China's BYD pushes into emerging markets amid policy uncertainty in the U.S., Europe
In the race against Tesla for the global electric car market, Chinese automaker BYD is pushing hard overseas despite rising barriers to the U.S. market.
The Shenzhen-based company has already tested the waters in a number of countries with some immediate sales success, often just one year after entering.
Given policy uncertainty around Chinese EV exports to major markets like the U.S. and Europe, BYD is seeking to bolster overseas sales by moving production to regions perceived as more friendly. Already, the company has factories in Thailand, Brazil, Indonesia,Hungary and Uzbekistan in the works.
"They are targeting countries without very strong domestic auto industries, where they are likely to face less political pushback or headwinds from a policy perspective," said CLSA research analyst Xiao Feng, noting that recent developments in the U.S. underscored the need for such an approach.
The Biden administration last month said it's begun investigating whether Chinese-made cars pose national security risks, and raised the possibility of restricting the vehicles. The U.S. has tried to support adoption of electric cars domestically, but sales penetration is well below that of China.

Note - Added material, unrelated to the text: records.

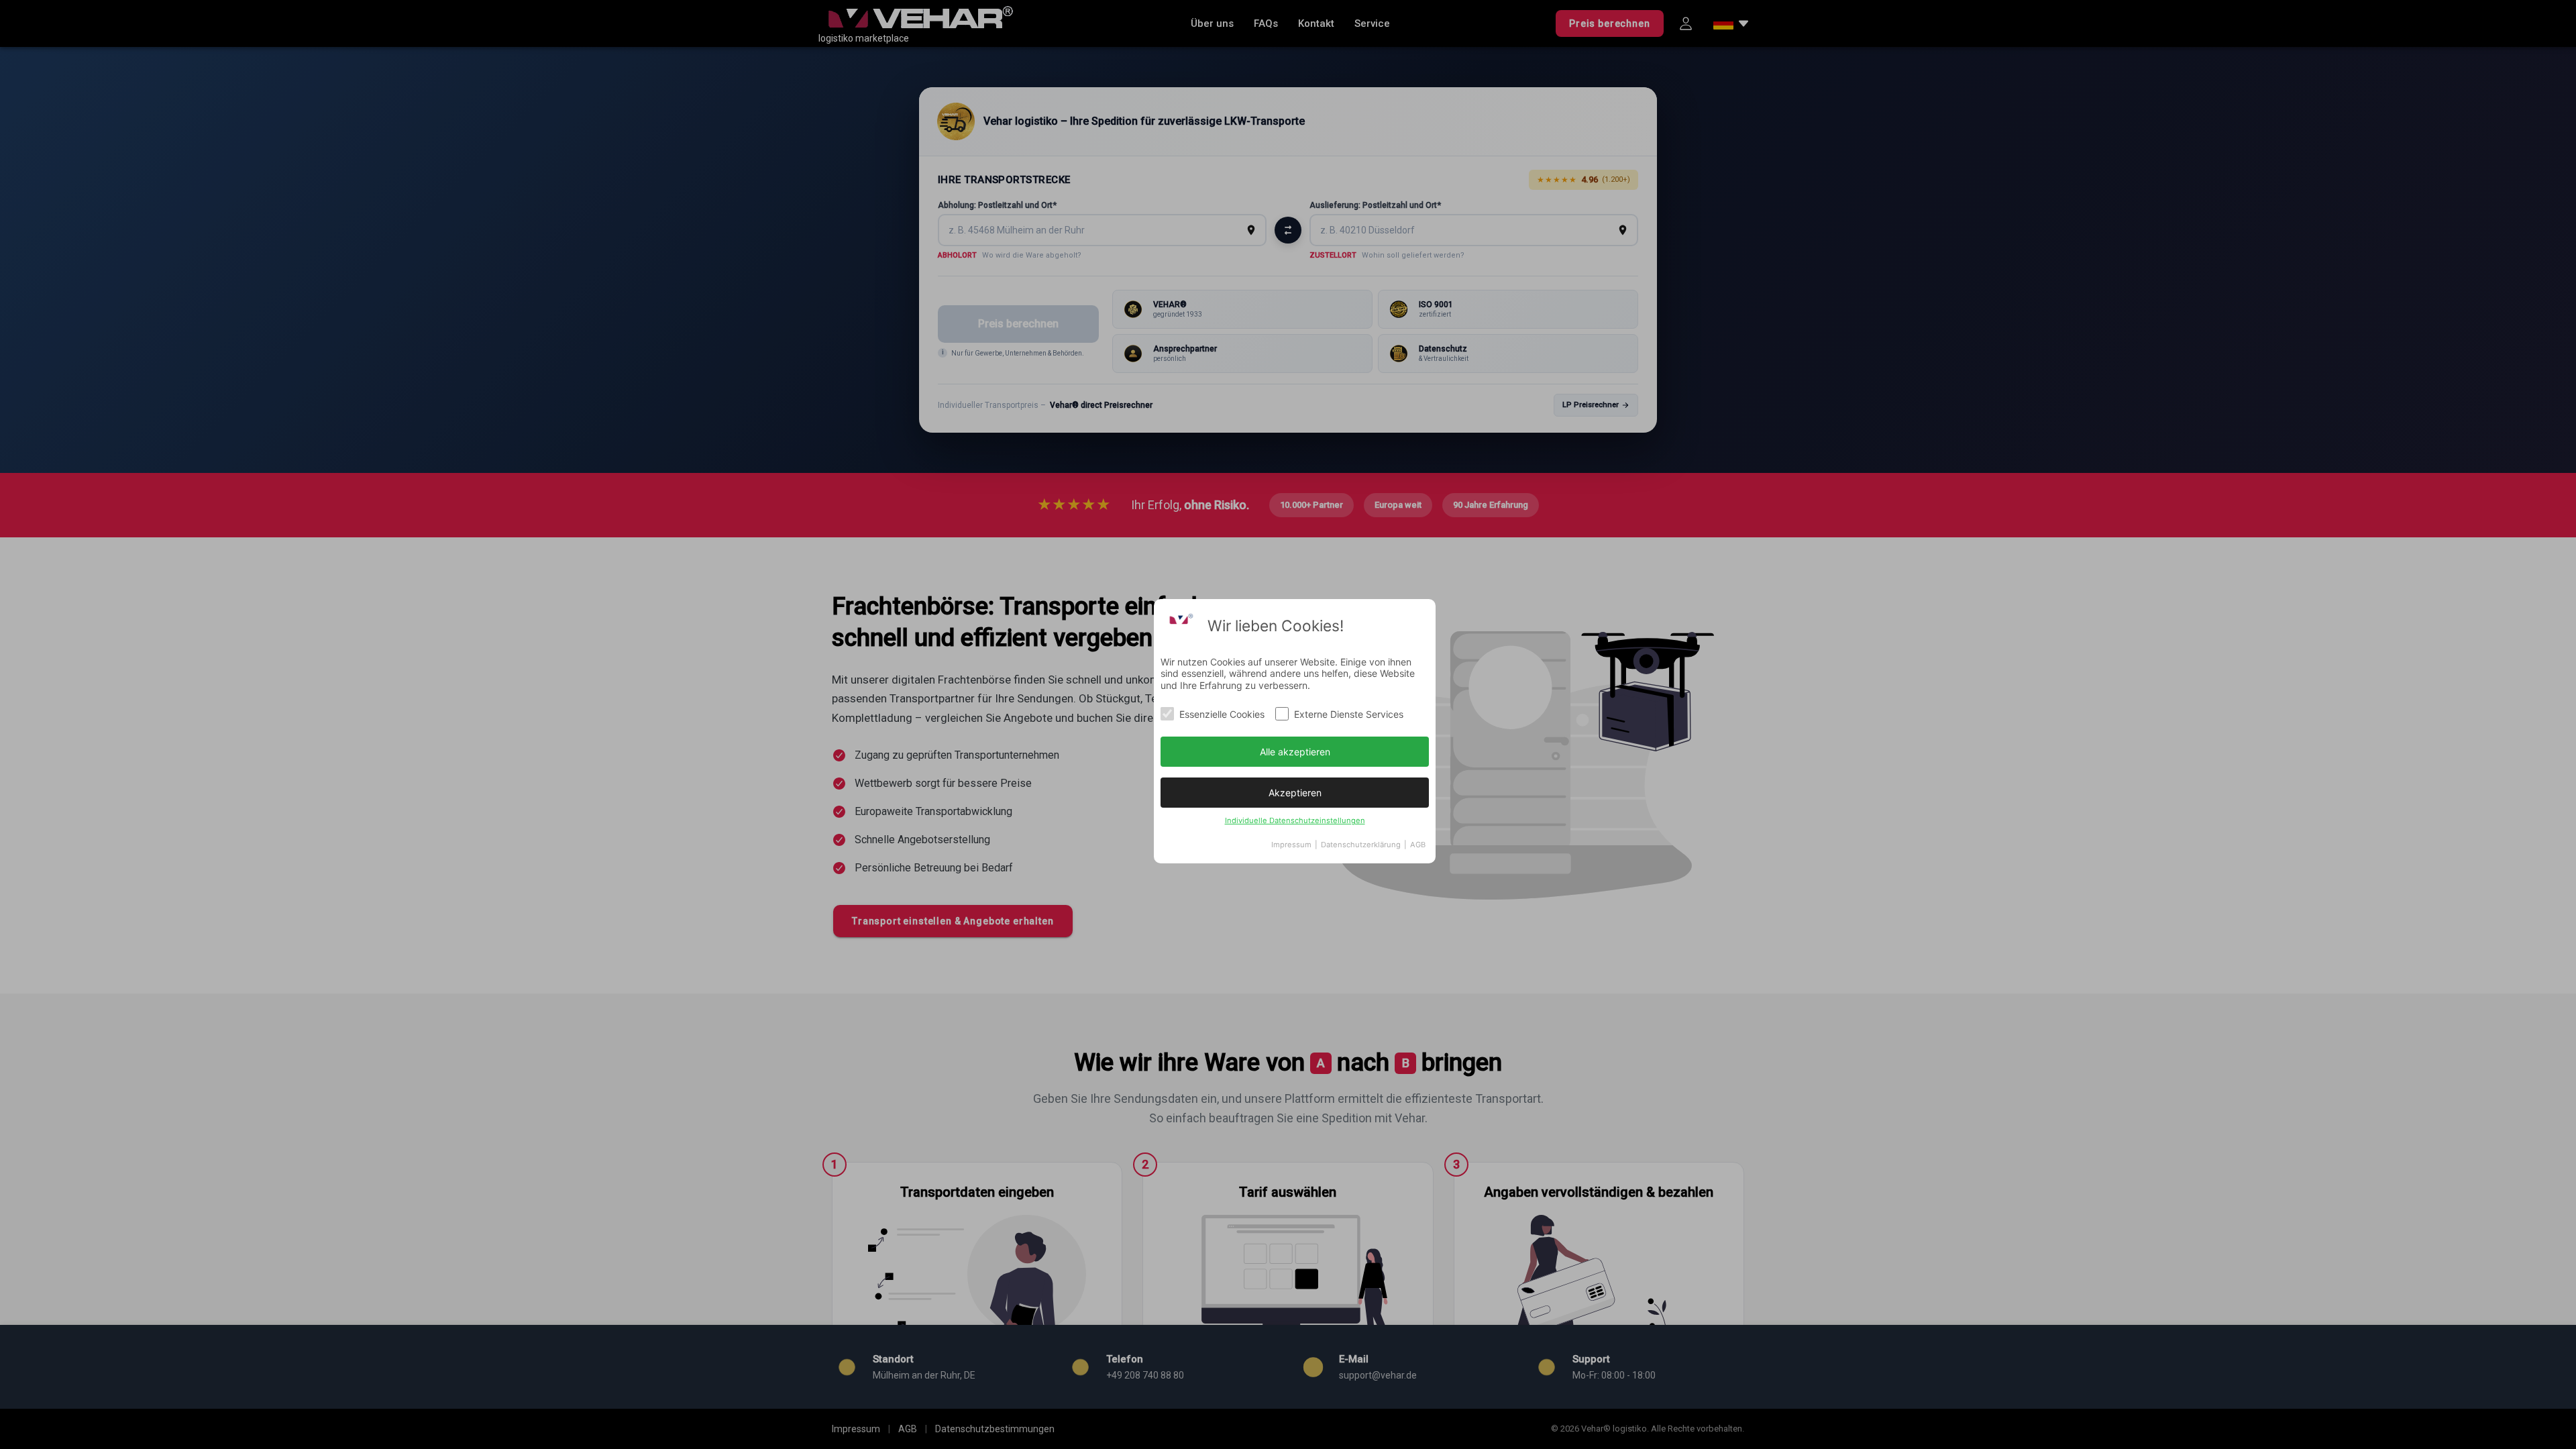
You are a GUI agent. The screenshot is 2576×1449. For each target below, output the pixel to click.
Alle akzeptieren (1295, 751)
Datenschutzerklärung (1361, 844)
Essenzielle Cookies (1222, 714)
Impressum (1291, 844)
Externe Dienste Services (1348, 714)
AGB (1418, 844)
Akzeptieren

BYD is moving quickly, beginning with Thailand, where the company expects its first factory outside China to be in operation by the end of this year. The automaker surpassed Toyota to grab the top spot for passenger car sales in Thailand in January, despite having no sales there just one year prior, according to data from Marklines.
Once operating, the Thailand factory will likely serve the rest of Southeast Asia. EY predicts the electric car market in the region will grow exponentially to at least $80 billion a year in sales in the next decade.